Tuning audit scoring

In a recent topic the subject of data loss and resulting audit scores and disqualification came up. It triggered me to do some research into how the current system works and what fluctuations in scores are to be expected.

In order to investigate I created a simulator that simulates audits and the resulting scores based on an average data loss percentage. This is what a 15% data loss looks like with the current formulas:

This approach has several issues:

  • The scores are extremely volatile and unpredictable
  • Disqualification is inconsistent and the timing is entirely determined by random “luck”
  • A node operator might look at the score and see it increasing and assume issues are solved
  • Nodes with over 10% of data lost are allowed to survive for very long periods of time (nearly indefinitely)
  • After failed audits, the score recovers just as fast, so failures never really stick

Now since this system works based on random audits, some fluctuations in scores are to be expected. But the approach used with a beta distribution actually allows you to tune for this. So, I would suggest raising the lambda value (which represents the “memory” of this process or how heavily the previous score counts in the newly calculated score) significantly to 0.999.


That fixes consistency, but now the node with 15% loss will definitely survive. To fix this we can alter the change in value when you fail an audit. I suggest changing that from -1 to -20. This counts failures much more heavily than successes. It does introduce a little more fluctuation back into this value, but not nearly as much as it used to be.

uh oh… our node with 15% data loss isn’t doing so well. But… should it do well? It lost 15% of data. It seems pretty reasonable to disqualify that node. In fact the numbers I suggest are tuned to allow for about 2% data loss maximum.

That looks more like it. There is still some randomness to it, but it is controlled. A node on the verge of getting disqualified won’t have scores jumping from 60% to 100% and back all the time, but instead the score at any time actually gives a good representation of the nodes data quality.

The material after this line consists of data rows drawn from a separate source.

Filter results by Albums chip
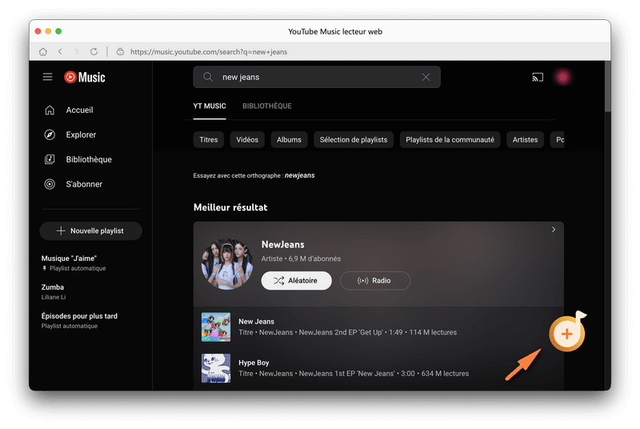640x429 pixels. tap(289, 139)
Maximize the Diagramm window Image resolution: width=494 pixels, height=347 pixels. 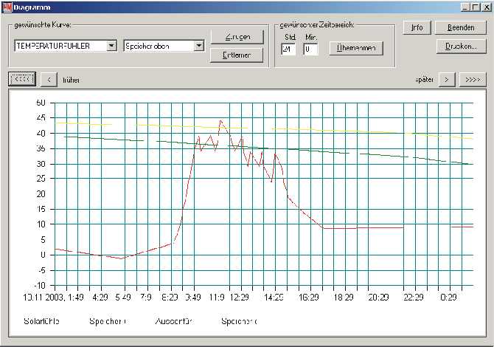(x=476, y=7)
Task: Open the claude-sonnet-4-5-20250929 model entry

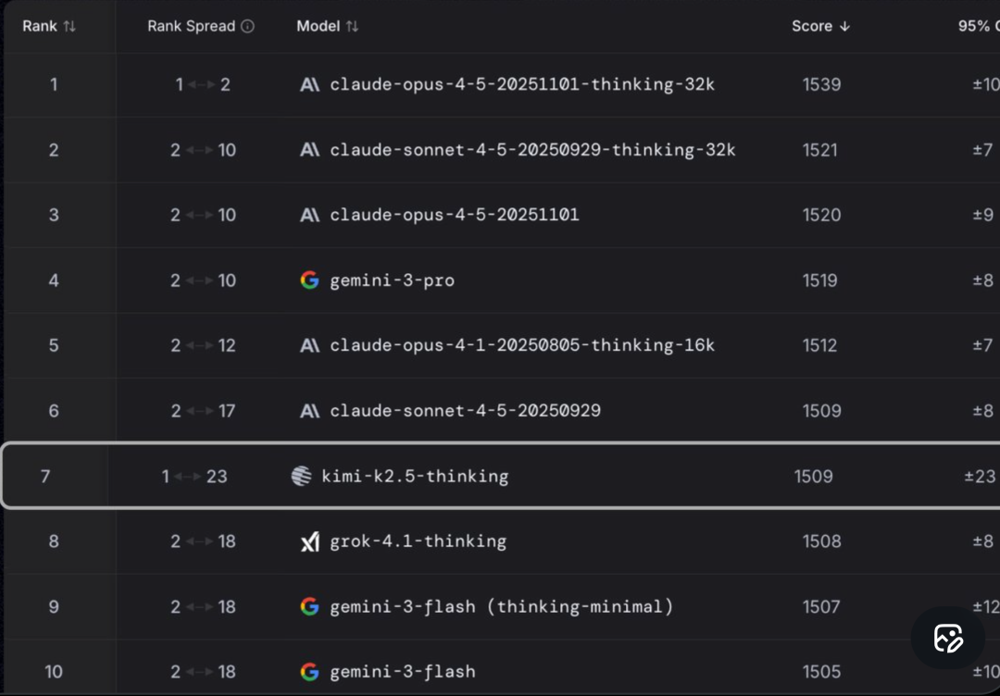Action: pyautogui.click(x=465, y=411)
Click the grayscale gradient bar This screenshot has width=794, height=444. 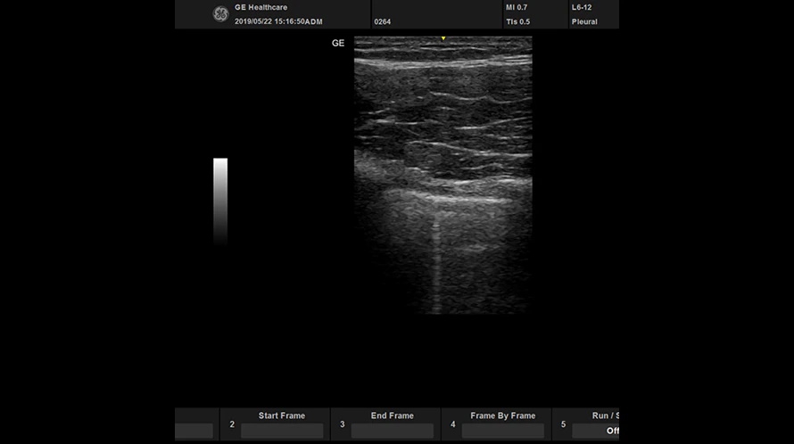[220, 200]
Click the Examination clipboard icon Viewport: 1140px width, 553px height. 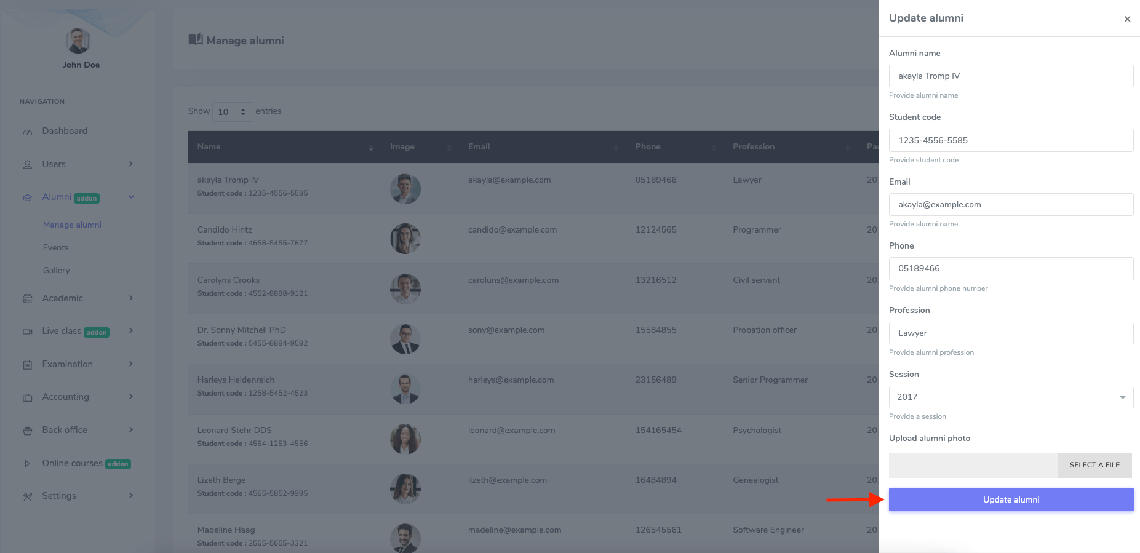click(27, 365)
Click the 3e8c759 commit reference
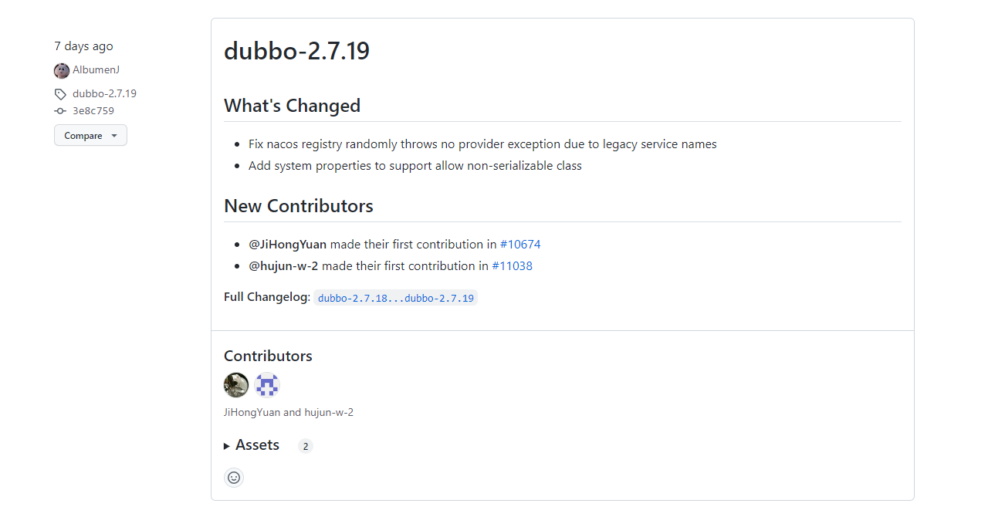Image resolution: width=1005 pixels, height=517 pixels. [x=93, y=110]
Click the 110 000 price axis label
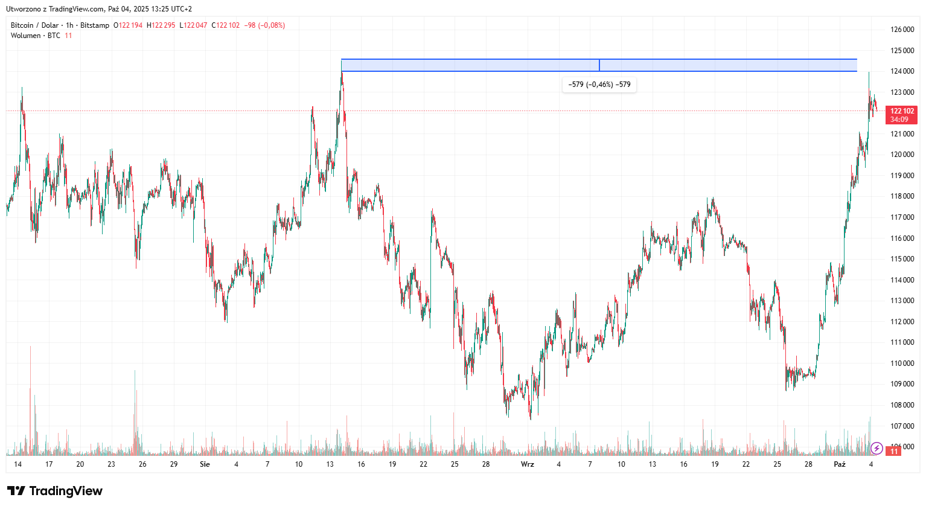Viewport: 926px width, 509px height. click(902, 363)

A public copy of the sheet I used can be found here: Storj Audit Score Simulator PUBLIC - Google Sheets
Anyone can edit, so please be respectful. Please don’t destroy the sheet. If someone is testing with tweaking the numbers, wait for them to finish or copy the sheet to your own Google account to play with it. After updating the numbers at the top it takes a while for all the values and the graph to be updated. To run a new simulation with the same numbers, just click an empty sell and press delete.

Now testing with 10000 audits is nice, but it doesn’t give the whole picture. I wanted to have a better idea about what could be expected long term. So I wrote a small python script to check with 100 million audits.

from random import random


l = 0.999
w = 1
sv = 1
fv = -20
dq = 0.6

loss = 0.02


a = 1/(1-l)
b = 0

for n in range(100000000):
    if random() < loss:
        v = fv
    else:
        v = sv
    a = l*a + (w*(1+v))/2
    b = l*b + (w*(1-v))/2
    score = a / (a+b)
    if score < dq:
        break
    
print("Score = {} after {} audits".format(score, n+1))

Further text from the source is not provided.